The soil‐borne Gram‐negative beta‐proteobacterium Ralstonia solanacearum species complex (RSSC; Remenant et al. 2010) is composed of four phylotypes (I–IV), with three distinct species: Ralstonia pseudosolanacearum (phylotypes I and III), R. solanacearum (phylotype II), and Ralstonia syzygii (phylotype IV) (Safni et al. 2014). Notably, RSSC causes a devastating bacterial wilt disease that decreases crop production worldwide (Mansfield et al. 2012). Each RSSC strain produces methyl 3‐hydroxymyristate (3‐OH MAME) or methyl 3‐hydroxypalmitate as a QS signal via a reaction catalyzed by the methyltransferase PhcB (Flavier et al. 1997; Kai 2023; Kai et al. 2015; Ujita et al. 2019).
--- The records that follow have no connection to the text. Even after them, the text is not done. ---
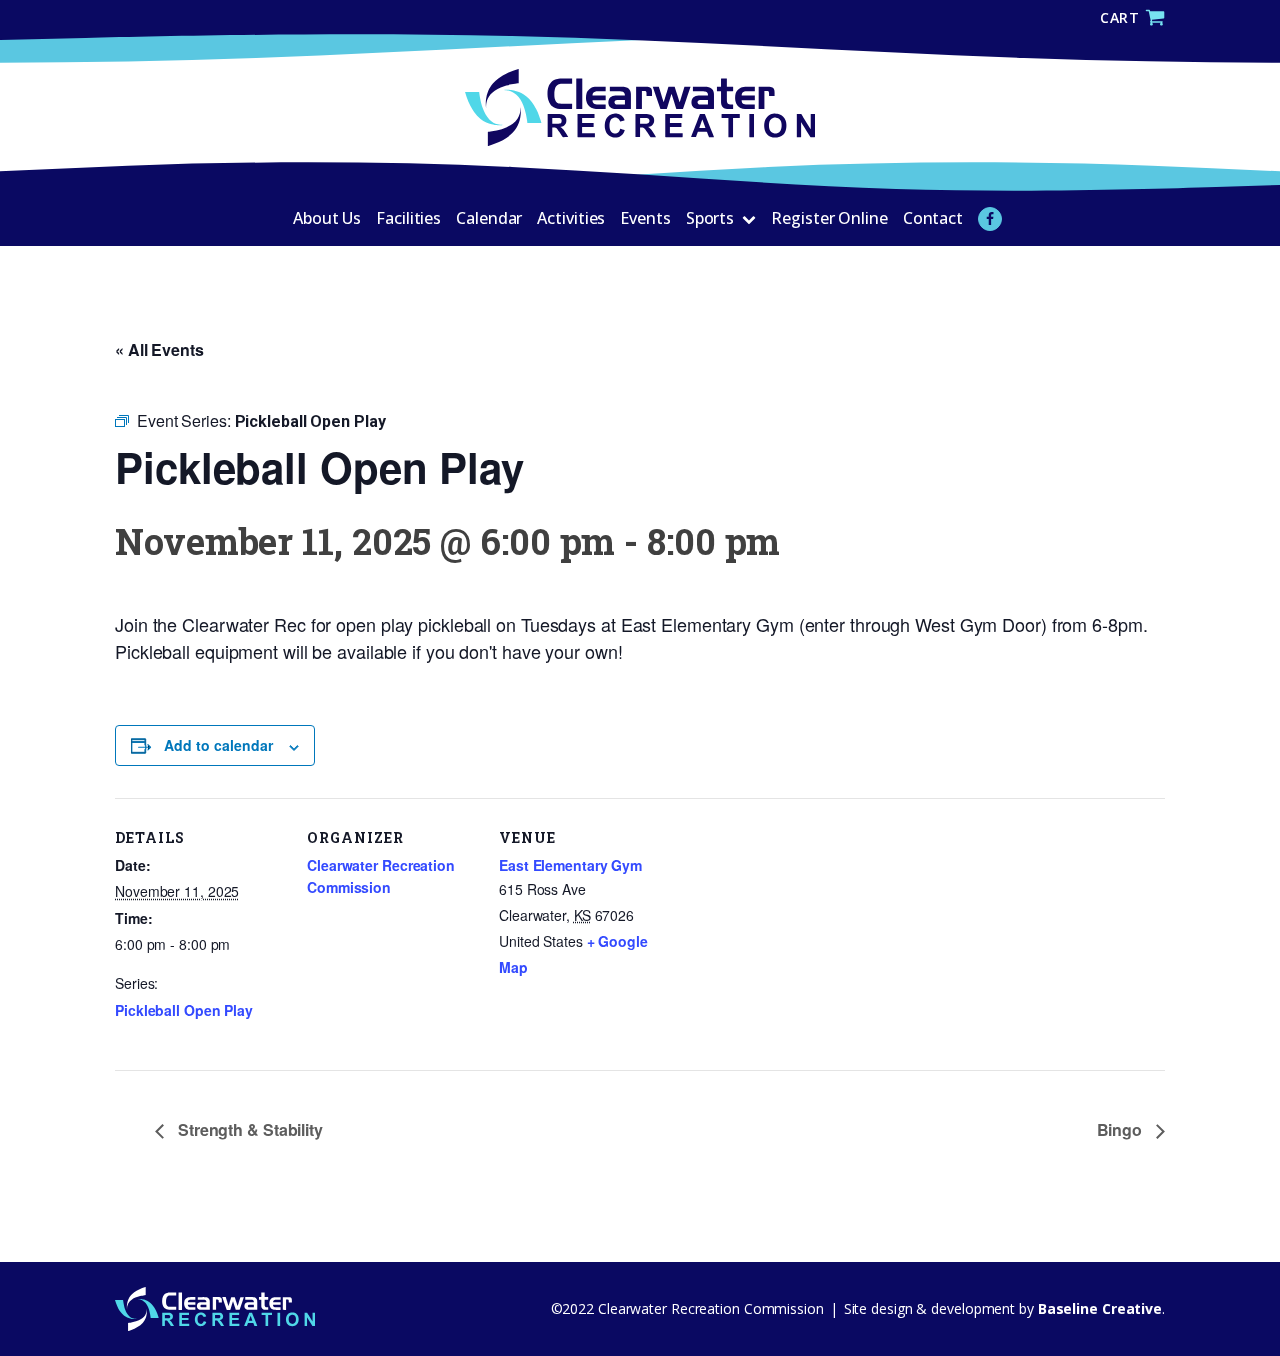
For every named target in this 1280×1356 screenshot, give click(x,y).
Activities (571, 218)
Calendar (489, 218)
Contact (933, 218)
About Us (327, 218)
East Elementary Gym (570, 865)
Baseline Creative (1098, 1308)
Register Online (829, 218)
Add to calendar (218, 745)
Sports (710, 218)
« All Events (159, 349)
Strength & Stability (248, 1129)
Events (645, 218)
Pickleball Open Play (184, 1010)
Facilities (408, 218)
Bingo (1121, 1129)
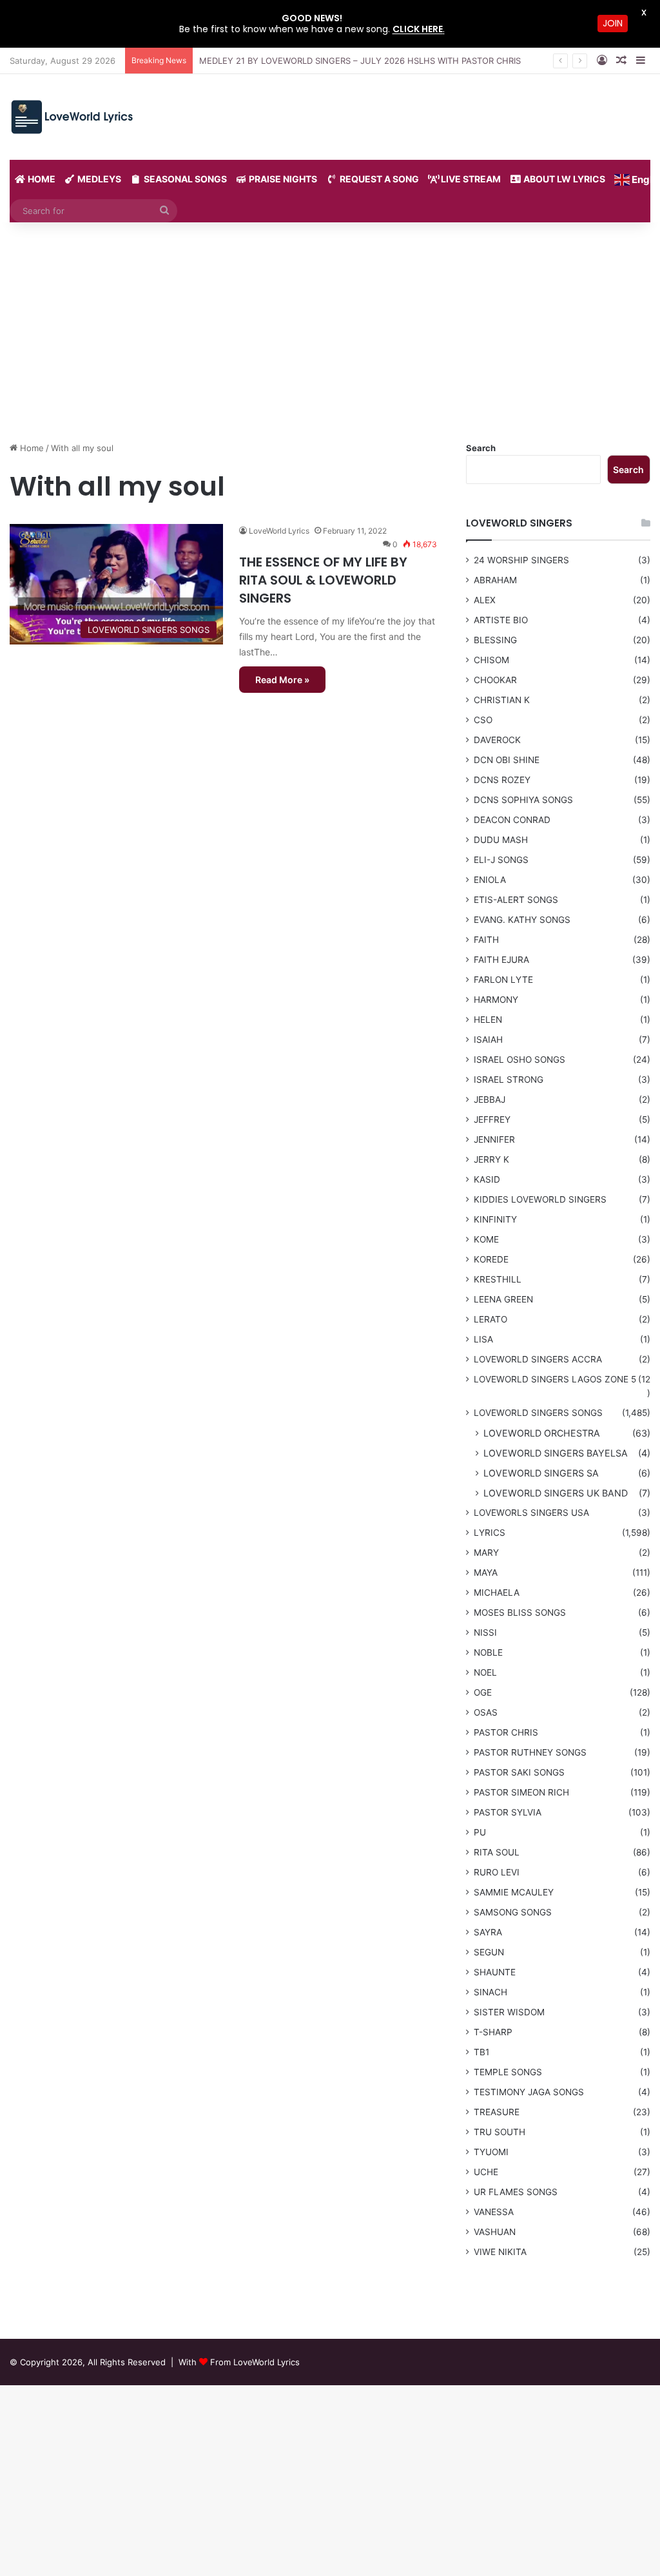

A phylotype I strain of RSSC, R. pseudosolanacearum strain OE1‐1 first attaches to the surface of the epidermis in tomato seedling root elongation zones and then colonizes the cortex surface and activates QS (Inoue et al. 2023; Tsuzuki et al. 2023). During the QS‐activation state, RSSC strains produce plant cell wall‐degrading enzymes (PCWDEs), such as β‐1,4‐cellobiohydrolase (CbhA; Liu et al. 2005; Senuma et al. 2023), endoglucanase (Roberts et al. 1988), and pectin methylesterase (Tans‐Kersten et al. 1998), and secreted PCWDEs via the type II secretion machinery (Tsujimoto et al. 2008). Strain OE1‐1 degrades the cell wall of cortical cells adjacent to the epidermis using PCWDEs to infect the damaged cortical cells and forms mushroom‐shaped biofilms, leading to the subsequent infection of xylem vessels and virulence (Inoue et al. 2023; Tsuzuki et al. 2023). QS‐deficient mutants did not infect the cortical cells and lost their virulence (Inoue et al. 2023; Senuma et al. 2023; Terazawa et al. 2024; Takemura et al. 2023; Tsuzuki et al. 2023). Therefore, QS is required for the virulence of strain OE1‐1 during an infection of tomato roots.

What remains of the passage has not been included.